Cameron Mountains Fiordland / About
I had been going to New Zealand every year for a few months during the late 1990’s and the early 2000’s as my work as an abseiler on the oil rigs dried up during the Northern Hemisphere winter months. During these months in the New Zealand summer I had walked all the “Great Walks” (some a few times) and done many other lesser known tramps. To me the SW corner of the South Island was God’s Own Paradise and I counted down the months each year before I returned.
In 2003 I had the idea to put a few of the walks together into one unbroken journey. The result was a stunning two week trip:
- I started at the Greenstone Station by Glenorchy on the west side of Lake Wakatipu and initially walked up the Greenstone Track for a couple of days until I met the Routeburn Track at lake Howden, where I spent the night in the hut.

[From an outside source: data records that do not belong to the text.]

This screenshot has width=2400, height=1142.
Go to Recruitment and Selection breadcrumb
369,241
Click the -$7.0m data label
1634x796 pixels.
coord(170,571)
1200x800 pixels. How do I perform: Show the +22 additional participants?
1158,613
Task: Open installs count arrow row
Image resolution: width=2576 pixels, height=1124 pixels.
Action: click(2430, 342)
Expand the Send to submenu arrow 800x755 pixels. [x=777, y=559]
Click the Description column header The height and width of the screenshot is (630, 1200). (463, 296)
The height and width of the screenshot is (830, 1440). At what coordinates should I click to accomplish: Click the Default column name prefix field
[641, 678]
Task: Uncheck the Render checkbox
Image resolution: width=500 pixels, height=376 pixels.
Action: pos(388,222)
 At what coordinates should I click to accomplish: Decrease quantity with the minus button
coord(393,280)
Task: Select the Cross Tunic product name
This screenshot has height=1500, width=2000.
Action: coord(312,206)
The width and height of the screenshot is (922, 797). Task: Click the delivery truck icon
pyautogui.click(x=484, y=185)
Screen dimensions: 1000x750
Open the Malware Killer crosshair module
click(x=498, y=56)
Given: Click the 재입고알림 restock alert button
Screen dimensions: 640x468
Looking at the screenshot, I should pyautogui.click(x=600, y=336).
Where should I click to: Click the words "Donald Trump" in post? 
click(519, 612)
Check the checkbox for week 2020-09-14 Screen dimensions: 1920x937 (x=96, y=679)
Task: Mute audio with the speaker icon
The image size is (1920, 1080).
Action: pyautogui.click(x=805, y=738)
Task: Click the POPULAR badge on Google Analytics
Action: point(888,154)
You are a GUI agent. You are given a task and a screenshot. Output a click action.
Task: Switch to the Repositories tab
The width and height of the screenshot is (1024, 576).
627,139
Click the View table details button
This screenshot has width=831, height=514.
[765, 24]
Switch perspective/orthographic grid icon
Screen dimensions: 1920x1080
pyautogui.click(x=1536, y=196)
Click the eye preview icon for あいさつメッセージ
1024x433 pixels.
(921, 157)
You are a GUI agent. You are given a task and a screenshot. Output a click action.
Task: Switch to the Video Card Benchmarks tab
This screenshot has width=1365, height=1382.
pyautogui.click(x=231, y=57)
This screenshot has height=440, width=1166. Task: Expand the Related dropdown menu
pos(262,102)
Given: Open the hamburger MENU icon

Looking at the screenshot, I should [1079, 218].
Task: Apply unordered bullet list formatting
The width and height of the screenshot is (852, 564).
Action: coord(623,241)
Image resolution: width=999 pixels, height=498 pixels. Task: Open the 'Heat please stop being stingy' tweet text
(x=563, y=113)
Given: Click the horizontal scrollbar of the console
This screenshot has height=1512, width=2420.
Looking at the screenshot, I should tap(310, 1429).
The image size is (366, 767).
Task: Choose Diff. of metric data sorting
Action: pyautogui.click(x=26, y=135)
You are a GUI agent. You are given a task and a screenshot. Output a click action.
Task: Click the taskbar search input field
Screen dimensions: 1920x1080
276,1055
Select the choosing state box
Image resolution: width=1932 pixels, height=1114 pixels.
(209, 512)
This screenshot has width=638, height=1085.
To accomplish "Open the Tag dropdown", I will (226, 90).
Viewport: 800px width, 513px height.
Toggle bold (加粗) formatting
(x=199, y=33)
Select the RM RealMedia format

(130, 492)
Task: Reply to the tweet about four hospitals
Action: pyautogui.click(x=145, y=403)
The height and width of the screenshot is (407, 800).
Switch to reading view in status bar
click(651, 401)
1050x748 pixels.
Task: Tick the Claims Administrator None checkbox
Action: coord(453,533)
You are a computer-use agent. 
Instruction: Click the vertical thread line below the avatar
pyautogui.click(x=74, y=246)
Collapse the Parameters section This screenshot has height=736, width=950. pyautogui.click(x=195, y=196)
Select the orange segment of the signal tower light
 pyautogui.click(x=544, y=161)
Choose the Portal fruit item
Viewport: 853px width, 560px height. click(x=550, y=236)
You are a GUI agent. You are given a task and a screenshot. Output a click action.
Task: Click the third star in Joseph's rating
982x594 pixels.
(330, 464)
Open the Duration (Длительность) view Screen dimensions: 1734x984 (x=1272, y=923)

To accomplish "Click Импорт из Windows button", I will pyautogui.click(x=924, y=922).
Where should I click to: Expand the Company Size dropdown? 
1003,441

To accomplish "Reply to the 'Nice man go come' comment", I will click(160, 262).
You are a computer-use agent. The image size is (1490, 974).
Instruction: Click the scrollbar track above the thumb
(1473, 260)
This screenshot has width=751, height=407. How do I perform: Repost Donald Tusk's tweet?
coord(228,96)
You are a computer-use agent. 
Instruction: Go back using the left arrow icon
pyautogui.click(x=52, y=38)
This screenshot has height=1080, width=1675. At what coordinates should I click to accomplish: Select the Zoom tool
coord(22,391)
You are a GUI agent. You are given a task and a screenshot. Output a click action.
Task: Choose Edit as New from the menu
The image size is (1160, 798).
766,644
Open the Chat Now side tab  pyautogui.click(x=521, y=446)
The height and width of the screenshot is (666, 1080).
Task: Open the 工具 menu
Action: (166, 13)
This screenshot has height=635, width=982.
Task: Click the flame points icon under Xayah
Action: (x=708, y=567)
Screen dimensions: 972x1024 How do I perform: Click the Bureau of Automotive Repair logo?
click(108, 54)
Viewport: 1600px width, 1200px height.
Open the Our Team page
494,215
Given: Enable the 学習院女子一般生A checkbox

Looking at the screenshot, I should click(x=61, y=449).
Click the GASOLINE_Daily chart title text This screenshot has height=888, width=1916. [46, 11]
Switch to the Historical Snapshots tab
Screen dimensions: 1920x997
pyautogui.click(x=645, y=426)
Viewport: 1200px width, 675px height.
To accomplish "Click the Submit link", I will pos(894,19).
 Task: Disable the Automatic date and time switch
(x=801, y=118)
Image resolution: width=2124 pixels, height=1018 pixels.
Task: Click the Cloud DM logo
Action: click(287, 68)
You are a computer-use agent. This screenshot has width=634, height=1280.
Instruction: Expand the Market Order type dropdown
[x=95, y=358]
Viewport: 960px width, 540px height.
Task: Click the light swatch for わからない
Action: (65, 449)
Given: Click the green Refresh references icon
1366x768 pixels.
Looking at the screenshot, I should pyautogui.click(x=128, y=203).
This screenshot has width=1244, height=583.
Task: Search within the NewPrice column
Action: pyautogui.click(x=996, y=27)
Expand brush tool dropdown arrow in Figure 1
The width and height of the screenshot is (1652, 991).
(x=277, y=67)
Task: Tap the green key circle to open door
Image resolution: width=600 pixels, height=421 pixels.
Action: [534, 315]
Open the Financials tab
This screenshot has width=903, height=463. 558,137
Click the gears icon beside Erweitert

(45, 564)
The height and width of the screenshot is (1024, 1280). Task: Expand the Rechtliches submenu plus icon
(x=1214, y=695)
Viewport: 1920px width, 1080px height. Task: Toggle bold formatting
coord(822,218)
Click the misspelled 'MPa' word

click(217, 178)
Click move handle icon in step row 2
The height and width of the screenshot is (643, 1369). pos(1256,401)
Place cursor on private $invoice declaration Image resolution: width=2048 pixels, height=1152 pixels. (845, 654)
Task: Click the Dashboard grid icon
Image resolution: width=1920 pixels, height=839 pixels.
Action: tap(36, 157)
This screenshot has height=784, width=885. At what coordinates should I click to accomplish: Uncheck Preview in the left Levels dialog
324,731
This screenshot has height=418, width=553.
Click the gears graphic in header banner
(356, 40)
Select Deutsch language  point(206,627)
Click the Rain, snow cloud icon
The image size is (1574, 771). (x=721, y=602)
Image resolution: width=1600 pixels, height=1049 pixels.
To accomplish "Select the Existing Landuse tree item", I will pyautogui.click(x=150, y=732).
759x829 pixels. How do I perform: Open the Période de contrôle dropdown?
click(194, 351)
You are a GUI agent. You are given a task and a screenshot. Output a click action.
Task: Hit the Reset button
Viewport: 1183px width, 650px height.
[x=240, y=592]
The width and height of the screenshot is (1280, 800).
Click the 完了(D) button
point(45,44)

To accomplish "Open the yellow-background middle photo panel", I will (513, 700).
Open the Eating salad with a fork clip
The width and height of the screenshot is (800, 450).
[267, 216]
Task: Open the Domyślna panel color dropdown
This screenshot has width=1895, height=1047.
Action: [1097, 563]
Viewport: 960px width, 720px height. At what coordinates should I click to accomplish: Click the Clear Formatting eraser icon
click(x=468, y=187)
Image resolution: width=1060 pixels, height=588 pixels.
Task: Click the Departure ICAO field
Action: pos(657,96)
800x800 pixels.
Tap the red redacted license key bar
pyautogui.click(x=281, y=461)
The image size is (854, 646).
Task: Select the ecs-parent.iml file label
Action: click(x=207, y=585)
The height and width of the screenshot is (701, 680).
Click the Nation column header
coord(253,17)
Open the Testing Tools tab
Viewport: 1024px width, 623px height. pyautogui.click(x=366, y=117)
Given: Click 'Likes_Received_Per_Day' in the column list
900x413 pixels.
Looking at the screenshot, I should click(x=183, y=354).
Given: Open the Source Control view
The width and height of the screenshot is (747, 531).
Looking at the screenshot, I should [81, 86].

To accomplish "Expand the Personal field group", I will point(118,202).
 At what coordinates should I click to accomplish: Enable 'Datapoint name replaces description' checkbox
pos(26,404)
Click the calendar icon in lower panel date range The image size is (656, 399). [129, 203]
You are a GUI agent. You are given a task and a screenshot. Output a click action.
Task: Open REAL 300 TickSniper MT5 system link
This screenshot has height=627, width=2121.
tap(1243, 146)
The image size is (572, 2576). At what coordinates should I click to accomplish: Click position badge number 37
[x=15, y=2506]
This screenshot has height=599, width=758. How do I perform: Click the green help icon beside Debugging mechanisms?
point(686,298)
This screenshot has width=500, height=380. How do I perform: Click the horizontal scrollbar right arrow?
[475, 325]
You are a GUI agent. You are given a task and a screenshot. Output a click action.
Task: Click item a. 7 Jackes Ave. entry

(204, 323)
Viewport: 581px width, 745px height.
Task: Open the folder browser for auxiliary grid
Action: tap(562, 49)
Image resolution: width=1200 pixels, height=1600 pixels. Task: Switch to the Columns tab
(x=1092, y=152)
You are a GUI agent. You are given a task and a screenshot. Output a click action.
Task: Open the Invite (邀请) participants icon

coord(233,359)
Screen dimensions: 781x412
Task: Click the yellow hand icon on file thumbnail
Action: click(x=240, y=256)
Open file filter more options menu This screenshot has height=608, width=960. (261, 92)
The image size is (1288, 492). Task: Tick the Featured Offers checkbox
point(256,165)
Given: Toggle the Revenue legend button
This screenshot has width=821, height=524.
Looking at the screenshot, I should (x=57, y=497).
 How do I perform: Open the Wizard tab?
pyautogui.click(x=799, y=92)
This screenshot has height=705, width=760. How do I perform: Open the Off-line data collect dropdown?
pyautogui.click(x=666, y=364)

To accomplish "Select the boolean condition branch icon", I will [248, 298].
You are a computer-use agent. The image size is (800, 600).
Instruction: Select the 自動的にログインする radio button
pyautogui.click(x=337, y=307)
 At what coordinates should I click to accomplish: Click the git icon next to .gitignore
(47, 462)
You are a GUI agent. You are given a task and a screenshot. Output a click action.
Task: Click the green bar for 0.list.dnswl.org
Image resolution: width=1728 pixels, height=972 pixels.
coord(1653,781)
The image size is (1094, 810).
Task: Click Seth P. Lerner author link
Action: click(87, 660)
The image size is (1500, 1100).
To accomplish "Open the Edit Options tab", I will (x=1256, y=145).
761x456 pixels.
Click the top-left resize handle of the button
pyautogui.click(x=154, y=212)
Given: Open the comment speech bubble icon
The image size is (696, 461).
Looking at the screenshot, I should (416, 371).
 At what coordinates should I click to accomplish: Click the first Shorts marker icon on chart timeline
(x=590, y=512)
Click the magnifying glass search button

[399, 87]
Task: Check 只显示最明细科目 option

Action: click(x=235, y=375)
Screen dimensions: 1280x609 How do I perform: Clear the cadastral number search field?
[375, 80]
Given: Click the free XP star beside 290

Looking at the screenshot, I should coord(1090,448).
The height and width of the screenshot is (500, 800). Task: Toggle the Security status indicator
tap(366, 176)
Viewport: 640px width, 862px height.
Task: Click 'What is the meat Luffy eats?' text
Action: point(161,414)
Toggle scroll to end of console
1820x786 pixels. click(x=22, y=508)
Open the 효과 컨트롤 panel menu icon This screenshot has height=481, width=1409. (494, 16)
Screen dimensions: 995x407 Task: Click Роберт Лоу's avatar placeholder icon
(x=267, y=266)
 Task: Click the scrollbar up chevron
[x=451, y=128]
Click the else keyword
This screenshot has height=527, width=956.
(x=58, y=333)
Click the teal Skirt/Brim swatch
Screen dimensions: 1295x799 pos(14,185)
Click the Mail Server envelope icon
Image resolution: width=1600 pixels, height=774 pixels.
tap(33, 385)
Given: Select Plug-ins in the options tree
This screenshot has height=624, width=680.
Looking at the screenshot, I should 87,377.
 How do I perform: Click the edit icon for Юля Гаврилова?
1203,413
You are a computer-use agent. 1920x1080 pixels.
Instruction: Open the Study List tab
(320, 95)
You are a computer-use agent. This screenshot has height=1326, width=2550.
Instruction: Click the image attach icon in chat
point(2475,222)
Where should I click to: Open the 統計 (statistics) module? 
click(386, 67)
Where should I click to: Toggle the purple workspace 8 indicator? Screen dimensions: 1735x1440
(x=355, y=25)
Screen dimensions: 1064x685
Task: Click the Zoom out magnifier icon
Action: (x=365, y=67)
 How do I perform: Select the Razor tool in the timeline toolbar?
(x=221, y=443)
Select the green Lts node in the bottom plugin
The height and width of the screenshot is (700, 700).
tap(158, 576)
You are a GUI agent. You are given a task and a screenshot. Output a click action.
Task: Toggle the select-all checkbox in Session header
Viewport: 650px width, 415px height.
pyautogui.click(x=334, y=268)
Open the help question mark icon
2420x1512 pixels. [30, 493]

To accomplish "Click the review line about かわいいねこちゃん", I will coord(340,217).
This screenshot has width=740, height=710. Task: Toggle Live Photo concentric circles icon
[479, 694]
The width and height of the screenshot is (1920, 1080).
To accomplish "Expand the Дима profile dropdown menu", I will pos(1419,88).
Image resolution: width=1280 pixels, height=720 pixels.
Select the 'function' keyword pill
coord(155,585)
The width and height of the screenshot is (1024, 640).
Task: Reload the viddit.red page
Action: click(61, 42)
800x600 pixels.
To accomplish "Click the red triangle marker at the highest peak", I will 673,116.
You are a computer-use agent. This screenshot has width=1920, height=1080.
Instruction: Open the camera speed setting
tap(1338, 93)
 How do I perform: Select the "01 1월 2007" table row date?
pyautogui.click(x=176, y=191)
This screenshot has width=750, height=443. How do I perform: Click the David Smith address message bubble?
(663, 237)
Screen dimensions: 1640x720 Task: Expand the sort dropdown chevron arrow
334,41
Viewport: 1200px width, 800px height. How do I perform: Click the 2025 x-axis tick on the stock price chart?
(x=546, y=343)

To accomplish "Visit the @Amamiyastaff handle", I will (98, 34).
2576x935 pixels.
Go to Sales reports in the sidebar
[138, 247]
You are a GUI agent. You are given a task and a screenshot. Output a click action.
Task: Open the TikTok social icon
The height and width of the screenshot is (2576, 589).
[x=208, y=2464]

- Then walked north along nearly all the Routeburn track in a day to Routeburn Falls Hut which had space. From here I walked to the end of the Routeburn Track and then north on a on a faint path to the rustic Rockburn Hut.
- On my 5th day I swam over the River Dart and spent the next two day walking up the Dart Track to the Dart Hut. On the 7th Day I tramped over the snowy Cascade Saddle to Aspiring Hut.
- Then I spent a beautiful day heading through farmland and bush to camp at Junction Flat in the East Matukituki. The next day was an arduous day through bush to camp at Ruth Flat and then to the foot of Rabbit Pass.
- The 10th day was a tremendous day up over Rabbit Pass, (which involved some scrambling) and down Waterfall Face (which required extreme caution even in the dry) and on to the Top Forks Hut in the Wilkin Valley. The next day I walked down the Wilkin River, waded it and headed up to Siberia Hut.
- On the 12 Day I hiked over Gillespie Pass to the Young Hut and on the final Day 13 I walked down the Young River, waded over the Makarora River to Makarora township where I finished.
Bright Eyed and Bushy Tailed I returned to my base at Te Anau and started to look at longer trips in heart of Fiordland. I went down to the DOC office a few times and slowly won their trust. In particular a ranger called Ken Bradley was extremely helpful and steered me away from the steeper landscapes further north around the Milford and George Sounds area and advised me look at southern Fiordland and recommended the Cameron Mountains. Here I could break out above the treeline and follow ridges. He explained this area was extremely remote and once I had left the notoriously inhospitable Dusky Track I would be in total wilderness for about 2 weeks until I reached the remote South Coast Track. I would have to be totally self-reliant as there would be no one else down there. He advised me to take a radio, but to reduce weight I did not.
Had I not already had some history of trips in difficult terrain with poor weather, also and some confidence in my own resilience and determination I would not have been comfortable undertaking this trip. Even with the recent “warm up” in the previous 2 weeks I would be pushing myself, not least because I would have to start with a near 30 kg backpack and push through thick bush up steep slopes with it. So it was with a fair amount of trepidation when I eventually got my 25 days worth of food packed and set off.
Ken Bradley was right. Once I left Supper Cove I saw no one for about 2 weeks and heard nothing of the world. I was on a complete wilderness journey with no distractions to muddle my appreciation. I was able to savour it and to this day it is one of the best trips I have ever done. I was fortunate I had an exceptional spell of weather and in the 17 days only had one wet day and even then it was just drizzle. There were many rivers to cross and heavy rain could have blocked me for a day or three on many occasions, but I was lucky and reached the South Coast Track relatively unscathed.